Northern Ireland

Ballymurphy inquest: Witness denies making up evidence

Ten people were killed in the shootings
Image caption Ten people were killed in the shootings

A civilian witness has denied making up evidence about how two men were shot dead in Ballymurphy in 1971.

He also denied trying to malign the memory of those who died.

Witness C3, who lived in the mainly protestant Springmartin area at the time, was resuming his evidence from last May, at the Ballymurphy Inquest.

The witness, who was 16 yeas old at the time, says he watched what happened while lying in grass above waste ground where two victims died.

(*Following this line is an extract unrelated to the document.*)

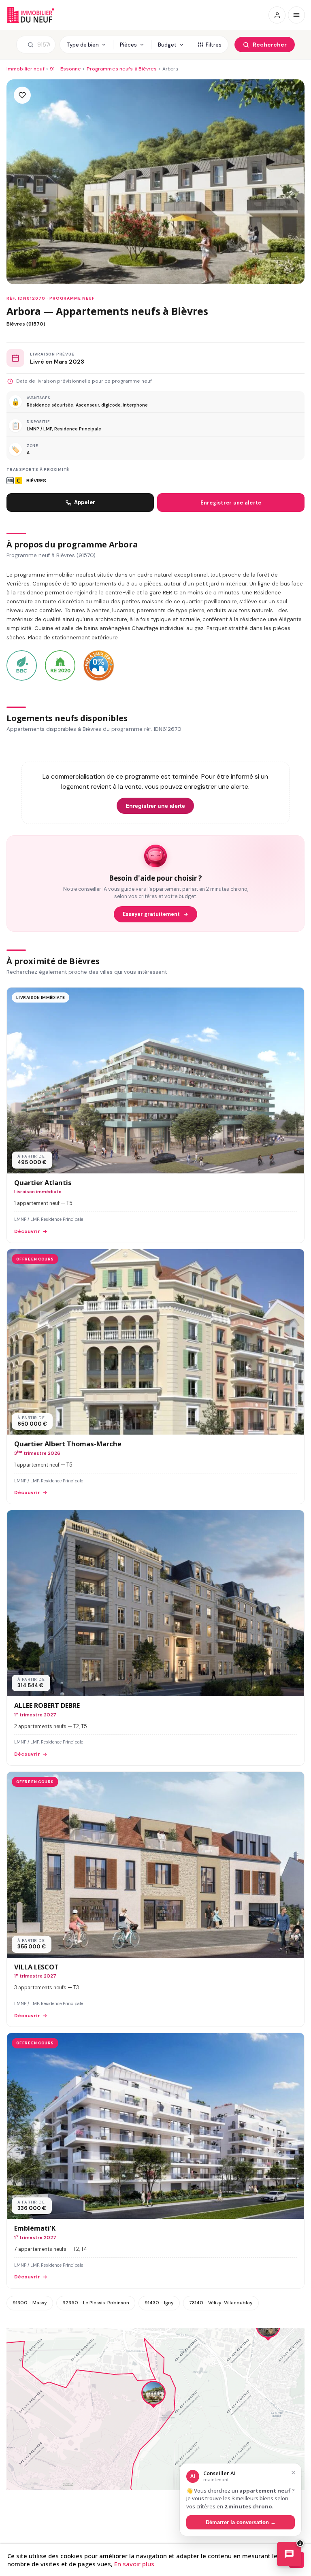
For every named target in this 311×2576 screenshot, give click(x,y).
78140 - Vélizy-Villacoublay (221, 2302)
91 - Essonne (65, 69)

Father Hugh Mullan and Frank Quinn were shot on waste ground beside Springfield Park that day, some distance below where C3 says he was lying.

C3 gave his evidence by video link from another room in the same building at the inquest at Laganside Courts in Belfast.

He told the inquest last May he saw eight civilians armed with rifles run across the waste ground, where the two victims were later shot and killed.

He stated that the last of the eight armed men was shot and fell.

He had also said that he had seen Father Hugh Mullan run to the man's aid and lift a rifle shortly before he too was shot.

Image copyright Colm Lenaghan/ Pacemaker Press
Image caption Families of those killed in the Ballymurphy massacre

A barrister for the Mullan and Quinn families said his account was untruthful and explained that no other witness, civilian or military, mentioned the eight armed men running in single file.

She described that evidence as a "bizarre account".

The first man to be shot is widely understood to have been Bobby Clarke, who survived.

He had been rescuing children from the area at the time.

There has never been any suggestion or evidence that Mr Clarke was armed.

C3 said all he could do was explain what he remembered.

'Can't get everything exactly right'

He denied that he was attempting to justify people being shot, or that he was giving his testimony "to malign the deceased and wounded".

"I can't get everything exactly right" C3 told the court. "I'm trying my best here. I'm trying to give you what I remember."

He was also asked why gave the court a clear account of Father Mullan wearing clerical robes when he was shot, although there is clear evidence that he was not wearing robes.

C3 again denied making up evidence and trying to malign Father Mullan's memory.

He agreed that he had seen two masked gunmen whom he took to be Protestant, in the Springmartin area, but did not see them open fire.

He also thought that gunmen were firing from flats in the area into the Moyard area, which was predominantly Catholic.

'Great restraint'

Later on Monday, soldier M506 returned to the witness box after an absence of four months.

He denied having fired his weapon from the roof of Vere Foster school when civilians were shot and fatally wounded.

He also denied deliberately trying to distance himself from the shooting of unarmed civilians.

It was explained that a previous witness, M138 had stated that M506 had fired his weapon, but M506 said his former colleague was wrong.

M506 told the court last May that he believed paratroopers had shown "great restraint" during a day of rioting, and had only opened fire because someone was firing at them.

Image caption The 1971 shootings took place during the introduction of internment without trial

Accused of being less than truthful with his evidence, M506 said he hadn't fired his weapon, and could well have saved lives due to his actions.

He insisted that in Northern Ireland he had only ever fired his weapon on the firing range.

"I should be commended for the lives I saved, and I took none" he said, during a heated exchange with a barrister for the Mullan and Quinn families.

As M506 began his evidence, the families of the victims lefts their usual seats in the jury box whey they would normally have been permitted to see him.

It's understood they did this in protest at the manner in which the court permitted him to be screened.